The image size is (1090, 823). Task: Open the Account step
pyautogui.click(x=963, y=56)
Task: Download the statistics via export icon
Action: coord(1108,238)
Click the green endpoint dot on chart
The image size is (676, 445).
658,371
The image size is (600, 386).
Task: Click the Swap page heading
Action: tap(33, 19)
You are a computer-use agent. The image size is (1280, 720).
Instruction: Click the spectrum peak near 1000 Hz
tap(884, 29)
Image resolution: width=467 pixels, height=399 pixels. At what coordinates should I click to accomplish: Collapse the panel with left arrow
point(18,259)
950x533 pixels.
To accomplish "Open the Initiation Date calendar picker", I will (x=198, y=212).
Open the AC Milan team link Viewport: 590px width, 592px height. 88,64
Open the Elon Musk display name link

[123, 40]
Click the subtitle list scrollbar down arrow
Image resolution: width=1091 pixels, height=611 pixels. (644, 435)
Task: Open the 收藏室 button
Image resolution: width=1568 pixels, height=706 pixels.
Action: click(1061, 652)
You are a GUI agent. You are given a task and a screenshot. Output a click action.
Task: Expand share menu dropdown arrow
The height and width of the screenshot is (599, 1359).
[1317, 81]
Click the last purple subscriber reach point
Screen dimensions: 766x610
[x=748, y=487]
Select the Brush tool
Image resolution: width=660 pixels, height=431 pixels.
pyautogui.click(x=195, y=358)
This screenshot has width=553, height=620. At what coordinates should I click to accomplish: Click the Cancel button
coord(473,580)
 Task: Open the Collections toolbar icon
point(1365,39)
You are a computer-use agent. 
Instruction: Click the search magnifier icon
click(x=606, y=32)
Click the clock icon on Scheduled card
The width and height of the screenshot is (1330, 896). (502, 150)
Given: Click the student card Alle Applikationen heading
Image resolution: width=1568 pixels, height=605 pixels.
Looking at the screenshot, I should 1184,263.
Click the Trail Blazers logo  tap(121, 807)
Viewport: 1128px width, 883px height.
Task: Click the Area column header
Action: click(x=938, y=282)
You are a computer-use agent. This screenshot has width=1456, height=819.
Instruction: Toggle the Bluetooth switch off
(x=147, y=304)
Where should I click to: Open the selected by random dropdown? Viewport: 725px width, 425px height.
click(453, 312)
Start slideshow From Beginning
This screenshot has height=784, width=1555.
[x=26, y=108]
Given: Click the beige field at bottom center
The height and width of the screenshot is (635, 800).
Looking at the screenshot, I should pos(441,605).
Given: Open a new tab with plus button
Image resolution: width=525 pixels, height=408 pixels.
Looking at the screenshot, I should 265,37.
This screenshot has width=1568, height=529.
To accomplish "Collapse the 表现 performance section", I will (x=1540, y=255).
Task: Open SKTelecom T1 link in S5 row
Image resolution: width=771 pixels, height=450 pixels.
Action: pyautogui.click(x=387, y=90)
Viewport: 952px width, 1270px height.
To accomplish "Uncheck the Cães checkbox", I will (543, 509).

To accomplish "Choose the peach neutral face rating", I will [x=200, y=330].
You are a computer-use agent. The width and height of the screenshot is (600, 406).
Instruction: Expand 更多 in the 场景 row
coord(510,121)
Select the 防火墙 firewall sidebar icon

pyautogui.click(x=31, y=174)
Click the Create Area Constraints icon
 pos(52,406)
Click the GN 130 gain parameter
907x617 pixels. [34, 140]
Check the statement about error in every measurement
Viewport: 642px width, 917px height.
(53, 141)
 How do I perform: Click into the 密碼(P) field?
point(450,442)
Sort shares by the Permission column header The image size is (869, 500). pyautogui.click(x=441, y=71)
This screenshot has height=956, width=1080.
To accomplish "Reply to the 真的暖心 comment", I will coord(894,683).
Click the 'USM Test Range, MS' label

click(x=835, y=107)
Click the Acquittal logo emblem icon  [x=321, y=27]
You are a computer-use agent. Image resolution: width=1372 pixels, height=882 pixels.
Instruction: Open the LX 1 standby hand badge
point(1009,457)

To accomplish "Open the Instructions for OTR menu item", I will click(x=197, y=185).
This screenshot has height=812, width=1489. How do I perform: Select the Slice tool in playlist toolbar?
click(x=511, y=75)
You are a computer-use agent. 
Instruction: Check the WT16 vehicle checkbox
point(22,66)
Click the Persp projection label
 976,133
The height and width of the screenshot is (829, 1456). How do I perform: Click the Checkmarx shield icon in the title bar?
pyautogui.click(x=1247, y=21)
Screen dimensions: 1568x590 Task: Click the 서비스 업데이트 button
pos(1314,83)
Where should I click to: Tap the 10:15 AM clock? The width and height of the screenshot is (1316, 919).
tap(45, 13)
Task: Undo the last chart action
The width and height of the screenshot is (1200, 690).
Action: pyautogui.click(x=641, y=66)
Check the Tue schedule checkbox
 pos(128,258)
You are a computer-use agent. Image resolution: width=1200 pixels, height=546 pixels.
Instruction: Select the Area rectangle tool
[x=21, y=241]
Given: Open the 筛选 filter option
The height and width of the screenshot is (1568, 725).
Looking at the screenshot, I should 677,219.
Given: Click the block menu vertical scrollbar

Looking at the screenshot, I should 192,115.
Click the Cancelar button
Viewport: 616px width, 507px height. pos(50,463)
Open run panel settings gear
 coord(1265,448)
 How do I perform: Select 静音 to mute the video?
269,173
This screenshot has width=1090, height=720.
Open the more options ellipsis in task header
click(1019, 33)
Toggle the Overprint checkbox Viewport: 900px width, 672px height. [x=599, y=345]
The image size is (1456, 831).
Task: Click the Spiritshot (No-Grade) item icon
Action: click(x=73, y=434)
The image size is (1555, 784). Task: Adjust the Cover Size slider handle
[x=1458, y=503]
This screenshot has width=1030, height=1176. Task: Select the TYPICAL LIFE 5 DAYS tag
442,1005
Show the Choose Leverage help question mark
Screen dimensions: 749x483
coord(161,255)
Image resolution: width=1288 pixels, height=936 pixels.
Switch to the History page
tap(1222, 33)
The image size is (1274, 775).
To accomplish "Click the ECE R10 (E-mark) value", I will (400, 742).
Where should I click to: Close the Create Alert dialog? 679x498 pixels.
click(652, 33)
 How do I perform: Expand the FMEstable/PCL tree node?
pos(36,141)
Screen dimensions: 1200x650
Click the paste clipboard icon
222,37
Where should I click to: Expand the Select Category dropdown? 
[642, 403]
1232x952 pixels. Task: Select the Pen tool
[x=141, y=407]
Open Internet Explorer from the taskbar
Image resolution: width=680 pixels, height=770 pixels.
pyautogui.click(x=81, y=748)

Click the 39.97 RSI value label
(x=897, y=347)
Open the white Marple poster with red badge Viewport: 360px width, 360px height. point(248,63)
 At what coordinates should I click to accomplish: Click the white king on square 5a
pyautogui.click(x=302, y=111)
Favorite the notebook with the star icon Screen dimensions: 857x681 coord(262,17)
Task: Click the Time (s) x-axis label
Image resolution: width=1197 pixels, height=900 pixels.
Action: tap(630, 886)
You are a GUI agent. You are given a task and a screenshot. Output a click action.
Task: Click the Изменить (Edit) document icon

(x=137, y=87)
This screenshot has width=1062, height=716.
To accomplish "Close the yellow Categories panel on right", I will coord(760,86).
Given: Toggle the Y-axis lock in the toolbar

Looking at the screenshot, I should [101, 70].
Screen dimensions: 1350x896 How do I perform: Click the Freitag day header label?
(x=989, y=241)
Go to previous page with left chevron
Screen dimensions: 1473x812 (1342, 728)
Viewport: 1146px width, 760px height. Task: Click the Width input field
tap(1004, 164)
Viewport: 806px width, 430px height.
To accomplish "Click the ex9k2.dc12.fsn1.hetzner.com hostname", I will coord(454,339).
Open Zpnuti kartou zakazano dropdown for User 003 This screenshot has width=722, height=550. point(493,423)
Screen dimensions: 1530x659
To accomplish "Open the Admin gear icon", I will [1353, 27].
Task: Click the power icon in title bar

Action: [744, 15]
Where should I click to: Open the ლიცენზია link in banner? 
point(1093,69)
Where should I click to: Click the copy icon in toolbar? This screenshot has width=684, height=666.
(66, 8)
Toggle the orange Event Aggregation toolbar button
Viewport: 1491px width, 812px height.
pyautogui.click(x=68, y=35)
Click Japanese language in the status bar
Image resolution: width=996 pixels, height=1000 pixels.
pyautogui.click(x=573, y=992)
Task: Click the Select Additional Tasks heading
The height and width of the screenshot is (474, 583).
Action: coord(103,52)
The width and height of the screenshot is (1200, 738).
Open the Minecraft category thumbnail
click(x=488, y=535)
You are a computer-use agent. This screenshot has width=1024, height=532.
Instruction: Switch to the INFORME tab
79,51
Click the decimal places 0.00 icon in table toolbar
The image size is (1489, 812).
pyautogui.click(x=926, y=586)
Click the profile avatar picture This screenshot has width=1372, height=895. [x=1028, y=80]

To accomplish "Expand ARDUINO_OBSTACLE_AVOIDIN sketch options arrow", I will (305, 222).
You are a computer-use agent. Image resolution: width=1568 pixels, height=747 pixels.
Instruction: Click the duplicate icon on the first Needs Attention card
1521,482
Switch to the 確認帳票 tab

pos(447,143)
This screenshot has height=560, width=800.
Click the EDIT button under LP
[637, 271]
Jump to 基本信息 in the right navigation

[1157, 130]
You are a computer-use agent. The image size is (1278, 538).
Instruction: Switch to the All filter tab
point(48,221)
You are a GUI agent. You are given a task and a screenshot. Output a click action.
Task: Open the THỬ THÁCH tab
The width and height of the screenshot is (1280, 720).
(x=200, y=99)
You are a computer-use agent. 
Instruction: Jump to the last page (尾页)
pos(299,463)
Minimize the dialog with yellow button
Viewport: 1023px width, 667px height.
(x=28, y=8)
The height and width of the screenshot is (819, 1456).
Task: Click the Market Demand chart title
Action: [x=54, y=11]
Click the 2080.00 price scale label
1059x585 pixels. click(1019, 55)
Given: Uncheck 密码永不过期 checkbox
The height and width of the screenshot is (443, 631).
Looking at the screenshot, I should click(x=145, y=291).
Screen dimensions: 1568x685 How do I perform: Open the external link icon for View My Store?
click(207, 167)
+++
[Problem requirements]
Reproduce the data word for word, from its first line through the line containing "click(453, 312)", with both of those lines included.

[Response to the exercise]
The image size is (1090, 823). Task: Open the Account step
pyautogui.click(x=963, y=56)
Task: Download the statistics via export icon
Action: coord(1108,238)
Click the green endpoint dot on chart
The image size is (676, 445).
658,371
The image size is (600, 386).
Task: Click the Swap page heading
Action: tap(33, 19)
You are a computer-use agent. The image size is (1280, 720).
Instruction: Click the spectrum peak near 1000 Hz
tap(884, 29)
Image resolution: width=467 pixels, height=399 pixels. At what coordinates should I click to accomplish: Collapse the panel with left arrow
point(18,259)
950x533 pixels.
To accomplish "Open the Initiation Date calendar picker", I will (x=198, y=212).
Open the AC Milan team link Viewport: 590px width, 592px height. 88,64
Open the Elon Musk display name link

[123, 40]
Click the subtitle list scrollbar down arrow
Image resolution: width=1091 pixels, height=611 pixels. (644, 435)
Task: Open the 收藏室 button
Image resolution: width=1568 pixels, height=706 pixels.
Action: click(1061, 652)
You are a GUI agent. You are given a task and a screenshot. Output a click action.
Task: Expand share menu dropdown arrow
The height and width of the screenshot is (599, 1359).
[1317, 81]
Click the last purple subscriber reach point
Screen dimensions: 766x610
[x=748, y=487]
Select the Brush tool
Image resolution: width=660 pixels, height=431 pixels.
pyautogui.click(x=195, y=358)
This screenshot has width=553, height=620. At what coordinates should I click to accomplish: Click the Cancel button
coord(473,580)
 Task: Open the Collections toolbar icon
point(1365,39)
You are a computer-use agent. 
Instruction: Click the search magnifier icon
click(x=606, y=32)
Click the clock icon on Scheduled card
The width and height of the screenshot is (1330, 896). (502, 150)
Given: Click the student card Alle Applikationen heading
Image resolution: width=1568 pixels, height=605 pixels.
Looking at the screenshot, I should 1184,263.
Click the Trail Blazers logo  tap(121, 807)
Viewport: 1128px width, 883px height.
Task: Click the Area column header
Action: click(x=938, y=282)
You are a computer-use agent. This screenshot has width=1456, height=819.
Instruction: Toggle the Bluetooth switch off
(x=147, y=304)
Where should I click to: Open the selected by random dropdown? Viewport: 725px width, 425px height.
click(453, 312)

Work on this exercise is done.